Locals worry as rural hospital closes its ER

Flint River Hospital in Montezuma
Flint River Hospital in Montezuma

The closing of a hospital ER will force many rural Macon County residents to drive 20 to 30 miles for emergency care, officials say.

Flint River Hospital, in the south central Georgia town of Montezuma, will continue to operate. But Sunday’s closing of its emergency room follows the total shutdown of three rural hospitals in Georgia this year due to financial difficulties, including a Folkston facility late last month. (Here’s a recent GHN article on the rural closures.)

The for-profit hospital said Monday in a press release that it will convert its emergency room to a crisis unit for substance abuse and mental health problems.

Philip Eastman, the Flint River Hospital CEO, said in the press release that as the health care delivery system is becoming more specialized, “we felt the need to put the financial and clinical resources in place to support this model.’’

Flint River said it will also operate an urgent care center at the hospital to handle some patients who formerly would have gone to its emergency room.

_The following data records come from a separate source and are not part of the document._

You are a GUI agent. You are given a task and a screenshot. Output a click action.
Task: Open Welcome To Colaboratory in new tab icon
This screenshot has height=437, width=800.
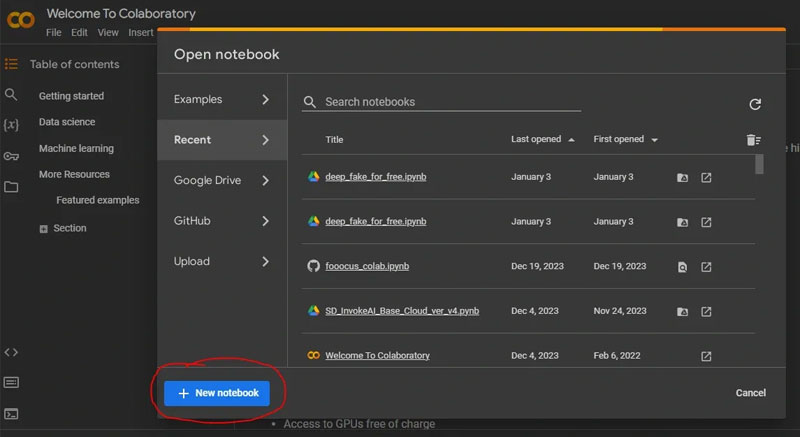[706, 356]
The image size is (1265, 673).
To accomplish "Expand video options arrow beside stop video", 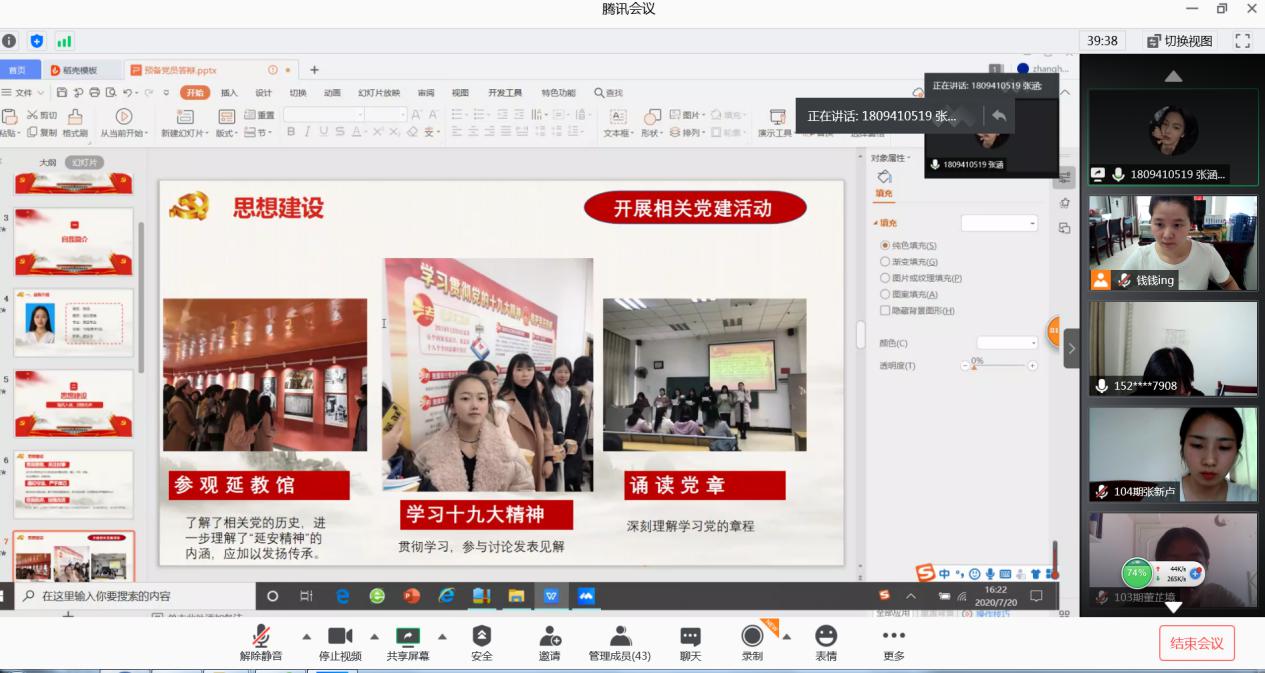I will click(374, 636).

Still, the ER closing is a setback for the area, local officials say.

Noting that urgent care centers are not ERs, Macon County EMS Director Joe Weaver told WMAZ-TV recently that they can’t handle the most severe medical situations. In those cases, he said, ambulances would have to travel longer distances, to either Americus or Perry.

“Any trauma, any heart attack, they won’t be able to do a whole lot there for you” at an urgent care center, Weaver said.

Jimmy Davis, executive director of the Macon County Development Authority and Chamber of Commerce, told GHN on Wednesday that the ER closing would hurt economic development.

“The hospital is losing money,’’ he acknowledged. “Somewhere there’s got to be an answer.’’

Both Davis and Weaver said the county would face higher ambulance costs. .

State officials said Wednesday that a hospital is not required to have an emergency room to obtain or retain its license as a hospital.

The Georgia Hospital Association, meanwhile, said it knows of no other hospital in the state that has closed an ER but kept the rest of the facility operating.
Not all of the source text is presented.